Traçando uma perspectiva histórica, o trabalho se focou no estado gaúcho por este ser o mais tradicional nesse cultivo específico dentro do Brasil, e por boa parte da produção do grão ser feita através de propriedades familiares. “Nessa região [Sul], a produção desenvolveu-se de forma familiar, estrutura que representa 85% dos estabelecimentos e é responsável por cerca de 40% da produção de soja do estado, conforme o Censo Agropecuário de 2006 do Instituto Brasileiro de Geografia e Estatística (IBGE)”, explica Raquel. Entretanto, tais características não se mantiveram quando da mudança de muitos agricultores sulistas para o cerrado. O custo da terra mais baixo permitiu a eles comprar propriedades com tamanhos maiores do que no Sul – algo que favoreceu a ocupação do interior do país. Tal tamanho de propriedades, por sua vez, “favoreceu a exploração patronal, uma vez que a mão-de-obra disponível era em quantidade inferior à observada no Sul”, de acordo com a pesquisadora.
Quando questionada a respeito das características principais da agricultura familiar, a autora da tese responde que “suas principais características são o trabalho familiar, aliado à combinação entre propriedade, gerenciamento e trabalho”. Tal estrutura representa cerca de 12 milhões de trabalhadores, o que corresponde a cerca de 75% dos empregos no setor agropecuário, sem falar que responde por 87% da produção nacional de mandioca, 70% de feijão, 46% de milho e 34% de arroz, segundo o referido levantamento. Tal volume e importância gerou, por parte do governo federal, em 1996, o Programa de Fortalecimento da Agricultura Familiar (Pronaf), que na safra 2007/2008, teve um orçamento de cerca de R$ 9 bilhões, e tem como principal objetivo oferecer crédito subsidiado aos produtores familiares.
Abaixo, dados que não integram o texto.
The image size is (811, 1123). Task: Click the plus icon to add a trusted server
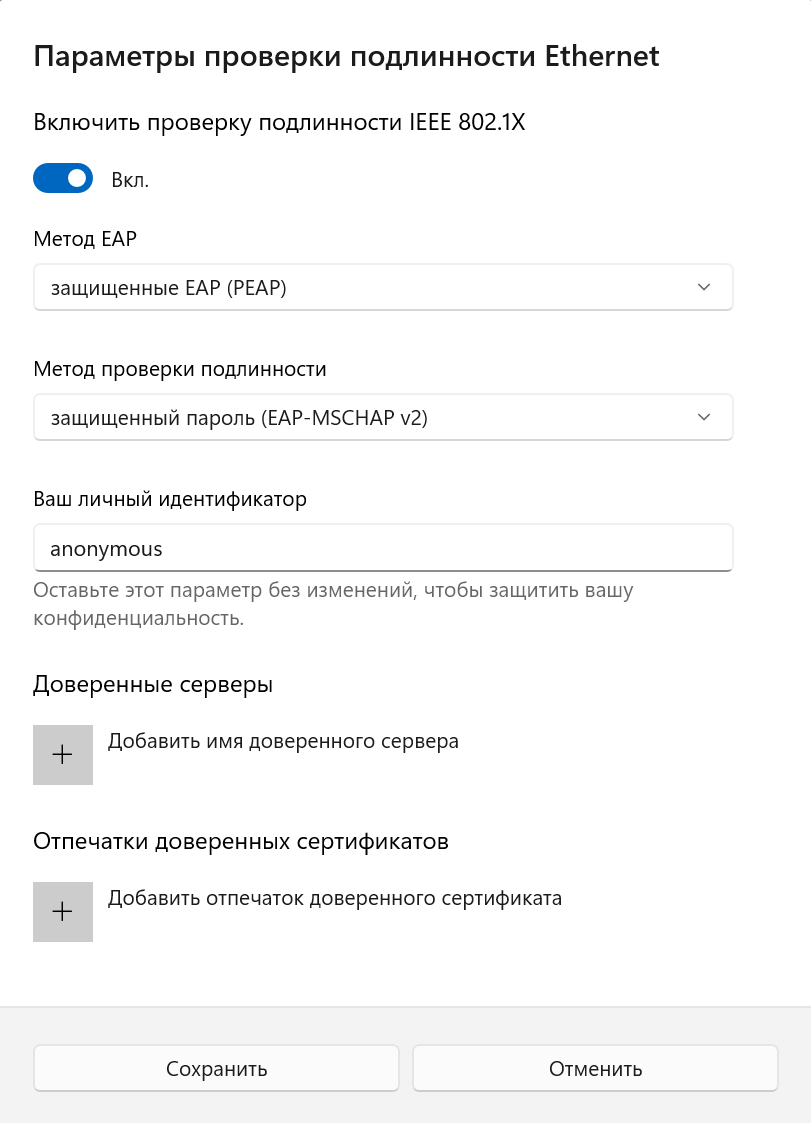pos(63,755)
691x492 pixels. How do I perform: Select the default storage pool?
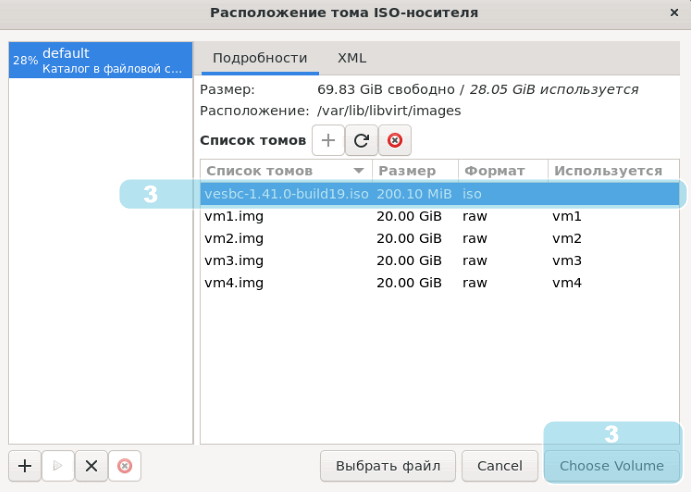pyautogui.click(x=100, y=60)
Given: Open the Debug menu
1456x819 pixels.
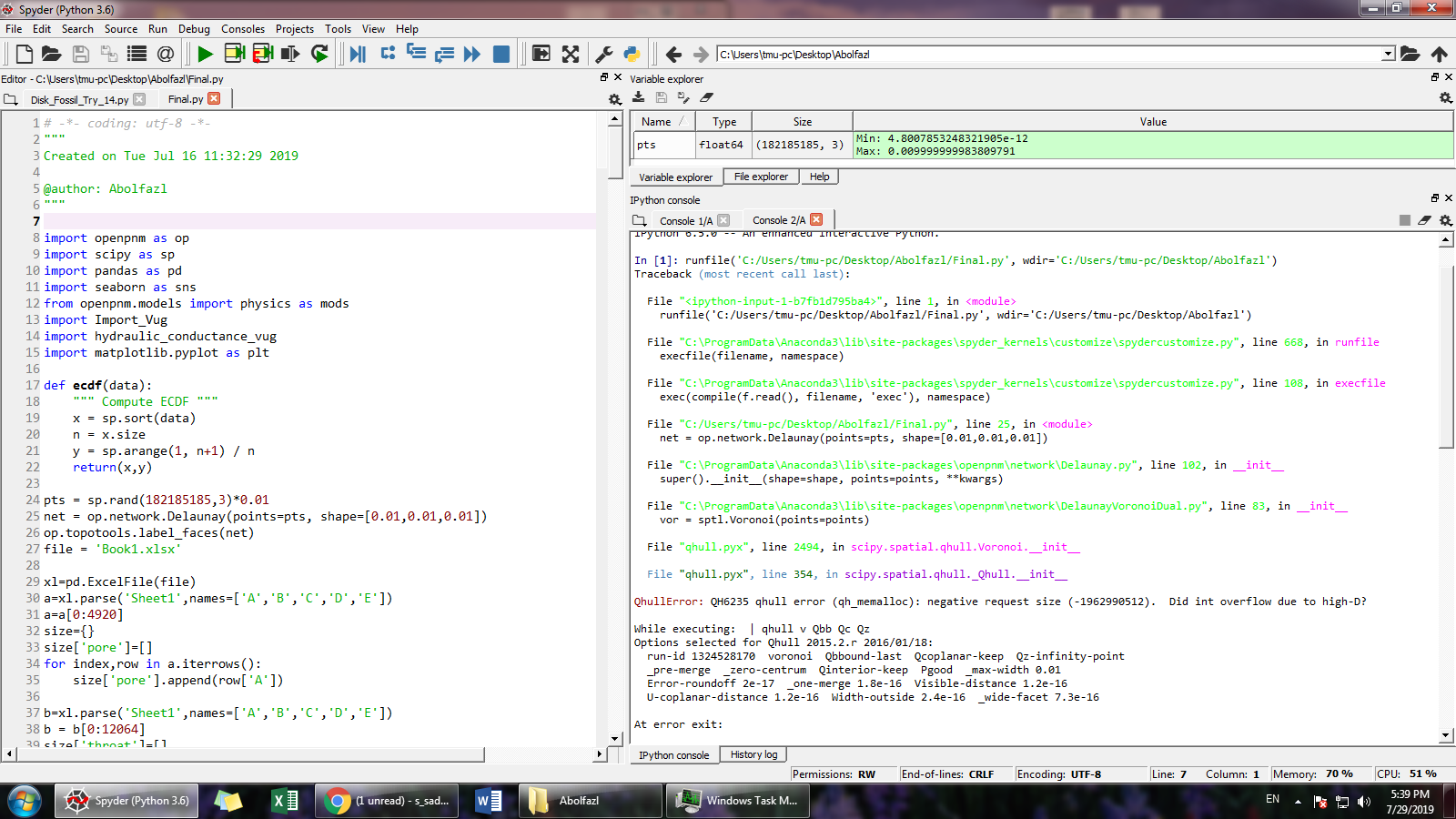Looking at the screenshot, I should click(194, 28).
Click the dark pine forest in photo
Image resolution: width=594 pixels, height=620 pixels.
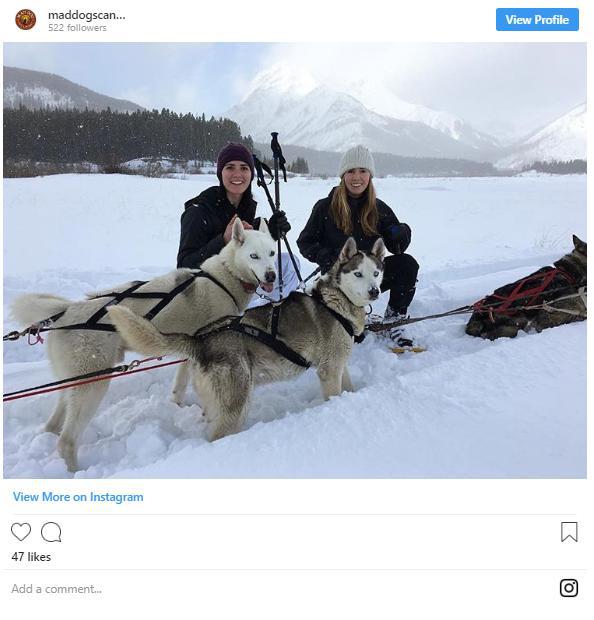[123, 136]
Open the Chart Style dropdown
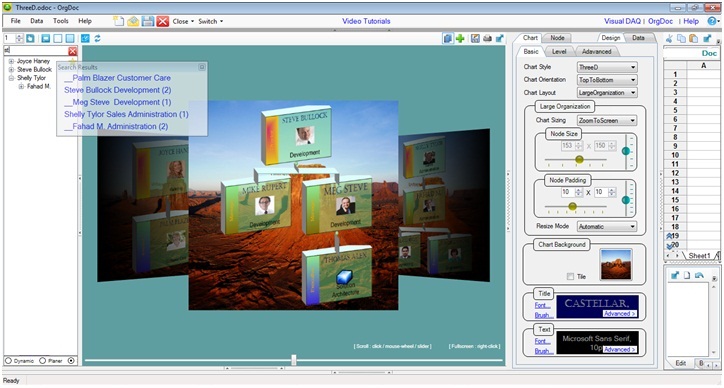This screenshot has width=724, height=388. [607, 67]
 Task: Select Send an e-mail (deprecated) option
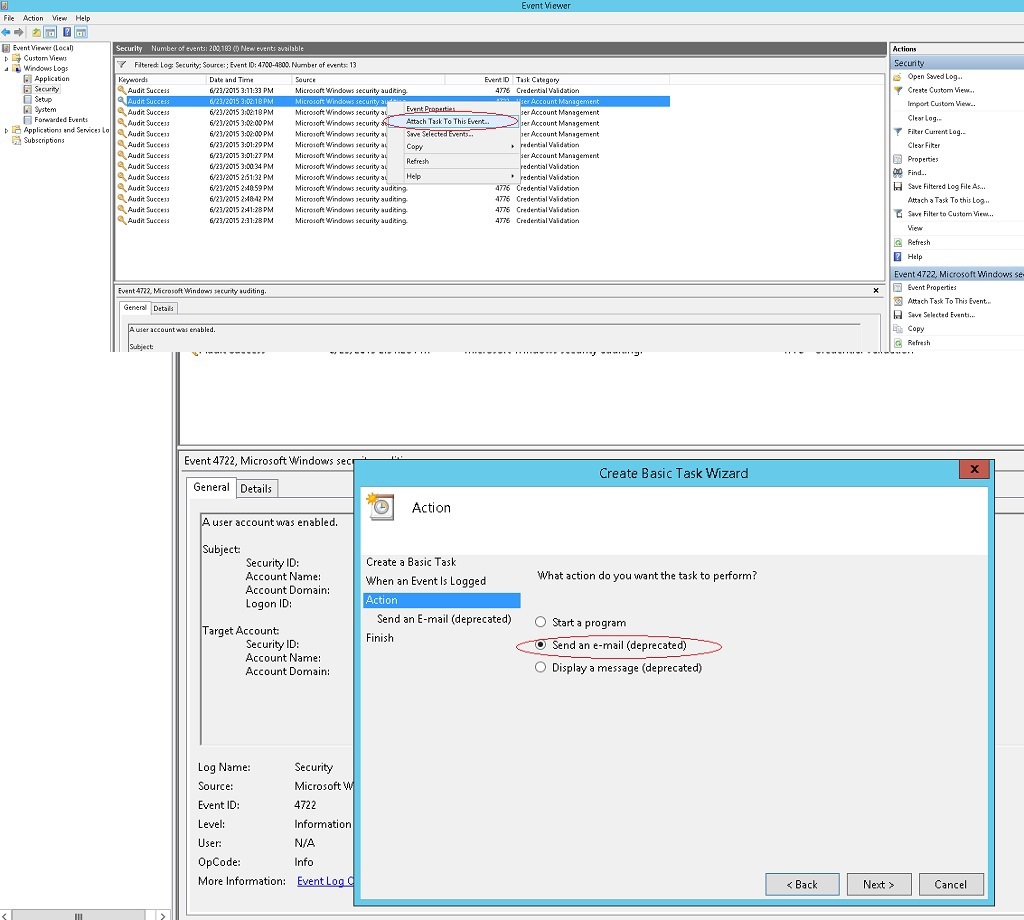541,645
Raquel, ao longo de seu texto, exibe benefícios e desvantagens que existem a partir da estrutura familiar. Entre os principais pontos positivos, podem ser citados uma necessidade menor de monitoramento, maior proteção contra oportunismo, – “uma vez que todos serão afetados pelo resultado do trabalho de forma mais direta do que no trabalho assalariado”, explica a especialista – um bom compartilhamento de informações, trabalho e equipamentos entre diferentes famílias e uma maior flexibilidade e resistência, sem falar no já citado crédito governamental. Porém, nesse sistema também existem problemas, como um menor nível de educação formal, a necessidade de conciliar o ciclo do negócio com o da família, e maiores custos de saída na atividade. Além disso, existem certas características peculiares muito interessantes, como o fato das famílias morarem na propriedade onde produzem: “A residência na propriedade possibilita um melhor acompanhamento da produção e a atuação tempestiva frente a eventos inesperados”.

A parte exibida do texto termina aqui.